What do need to examine?
How to examine?
Treatment of dermatomyositis and polymyositis
Until the inflammation is relieved, physical activity should be limited. Glucocorticoids are first-line drugs. In the acute stage of the disease, adult patients should be prescribed prednisolone (orally) at a dose of 40 to 60 mg per day. Regular determination of creatine kinase activity is an early indicator of effectiveness: in most patients, a decrease or normalization is noted within 6 to 12 weeks following an increase in muscle strength. After normalization of enzyme activity, the prednisolone dose is reduced: first by approximately 2.5 mg per day over a week, then more rapidly; if increased muscle enzyme activity relapses, the hormone dose is increased again. Recovered patients can do without glucocorticoids, but most often adult patients require long-term glucocorticoid therapy (10-15 mg of prednisolone per day). The initial dose of prednisolone for children is 30-60 mg/m 2 once a day.
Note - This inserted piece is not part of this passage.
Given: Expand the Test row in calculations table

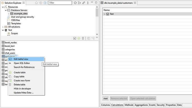Looking at the screenshot, I should [x=104, y=14].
In the presence of remission for > 1 year in children, glucocorticoid therapy may be discontinued.
In some cases, patients receiving high doses of glucocorticoids experience a sudden increase in muscle weakness, which may be associated with the development of glucocorticoid myopathy.
In case of inadequate response to glucocorticoid treatment, as well as in case of development of glucocorticoid myopathy or other complications requiring dose reduction or discontinuation of prednisolone, immunosuppressants (methotrexate, cyclophosphamide, azathioprine, cyclosporine) should be used. Some patients may receive only methotrexate (usually in doses exceeding those used for RA treatment) for more than 5 years. Intravenous immunoglobulins may be effective in patients refractory to drug therapy, but their use increases the cost of treatment.
Myositis associated with primary and metastatic tumors, as well as myositis of the trunk muscles, are usually more refractory to glucocorticoid therapy. Remission of myositis associated with malignant tumors is possible after tumor removal.
What is the prognosis for dermatomyositis and polymyositis?
Long-term remission (and even clinical recovery) over 5 years is observed in more than half of treated patients; in children, this figure is higher. Relapse, however, can occur at any time. The overall five-year survival rate is 75%, higher in children. The causes of death in adults are severe and progressive muscle weakness, dysphagia, decreased nutrition, aspiration pneumonia or respiratory failure due to lung infections. Polymyositis is more severe and resistant to treatment if there is damage to the heart and lungs. Death in children can occur due to intestinal vasculitis. The general prognosis of the disease is also determined by the presence of malignant neoplasms.